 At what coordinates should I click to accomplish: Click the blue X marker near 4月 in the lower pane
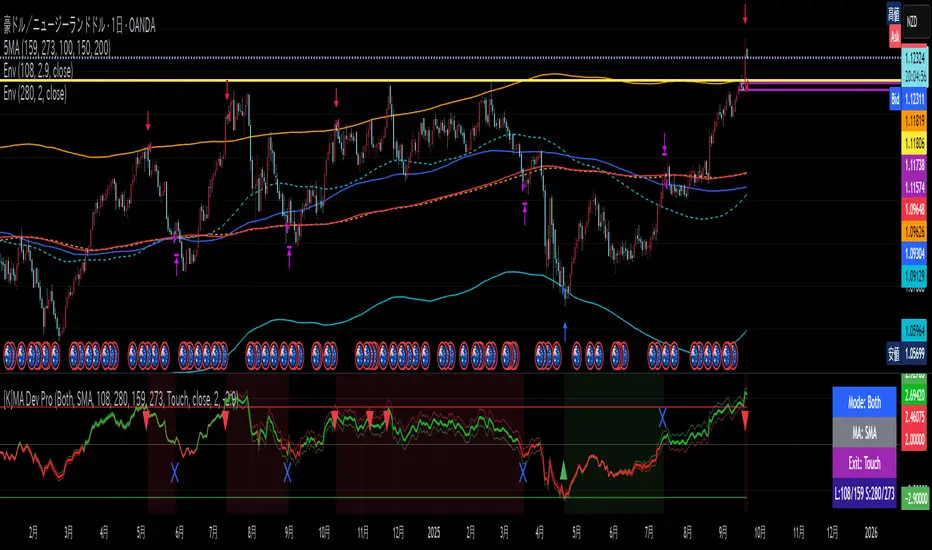524,468
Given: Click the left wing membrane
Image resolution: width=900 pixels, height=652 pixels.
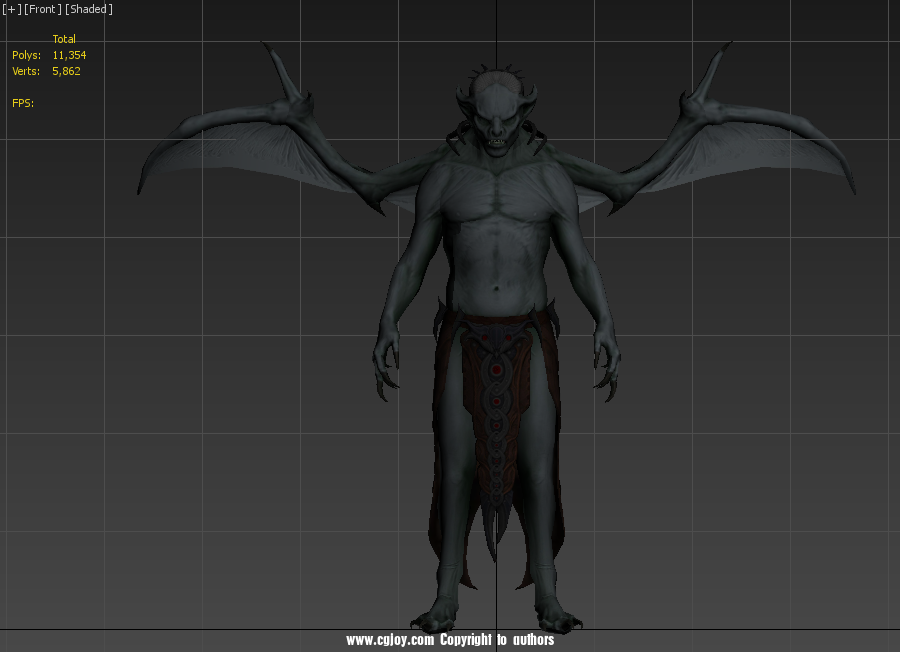Looking at the screenshot, I should (x=250, y=160).

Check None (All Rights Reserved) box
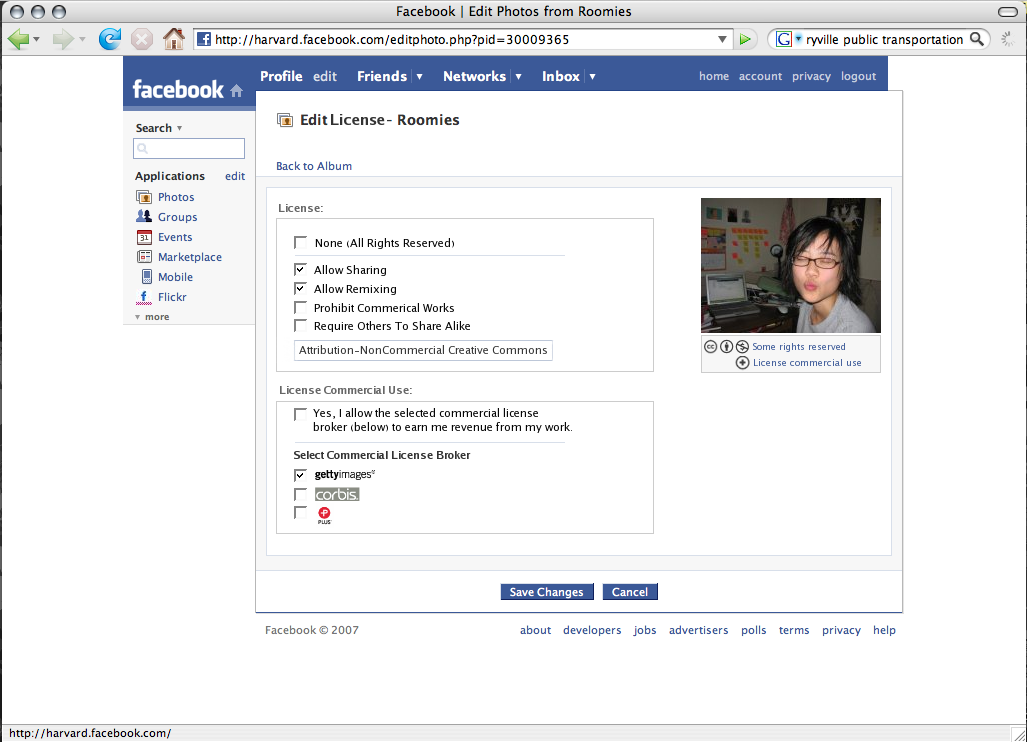coord(301,243)
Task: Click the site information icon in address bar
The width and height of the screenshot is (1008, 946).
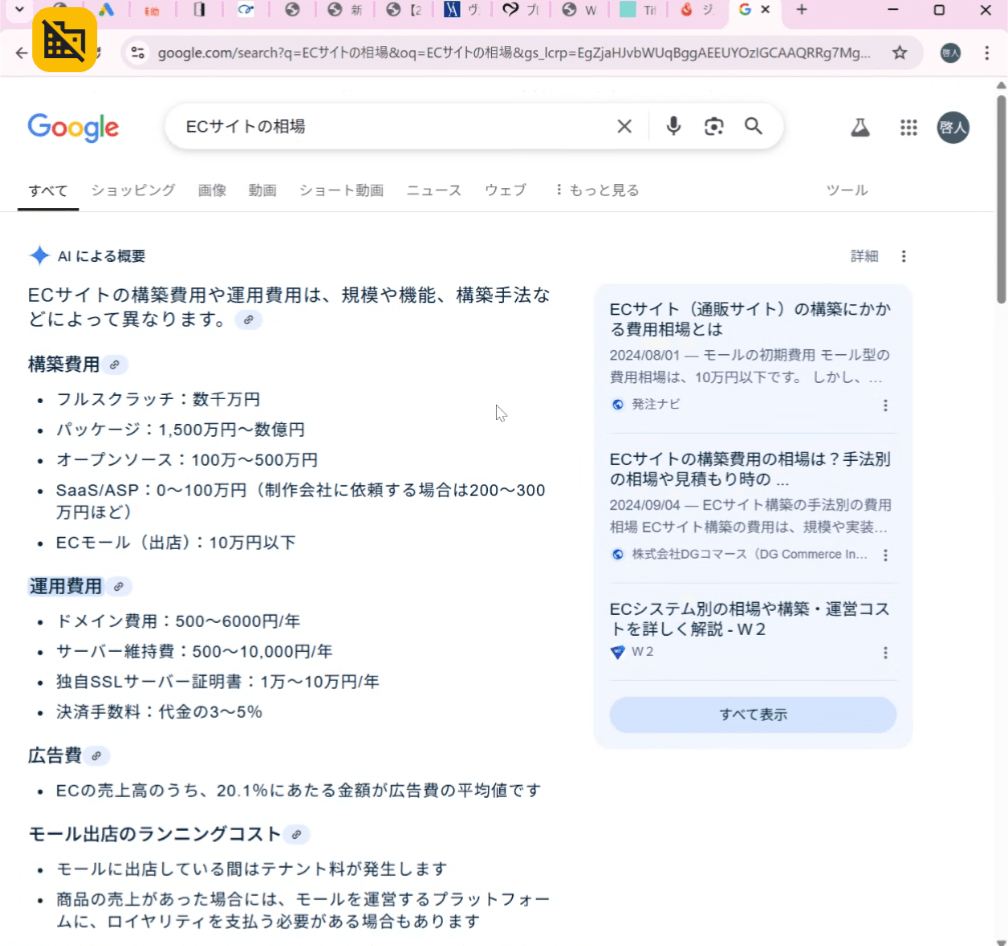Action: coord(138,53)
-=-=-=-=-
Instructions to follow =>
Set down the records again exactly as they appear, leaving each picture behind.

Solution to this problem =>
 At what coordinates should I click to accomplish: Click the blue X marker near 4月 in the lower pane
524,468
Given: Click the left wing membrane
Image resolution: width=900 pixels, height=652 pixels.
Looking at the screenshot, I should (x=250, y=160).

Check None (All Rights Reserved) box
coord(301,243)
Task: Click the site information icon in address bar
The width and height of the screenshot is (1008, 946).
Action: coord(138,53)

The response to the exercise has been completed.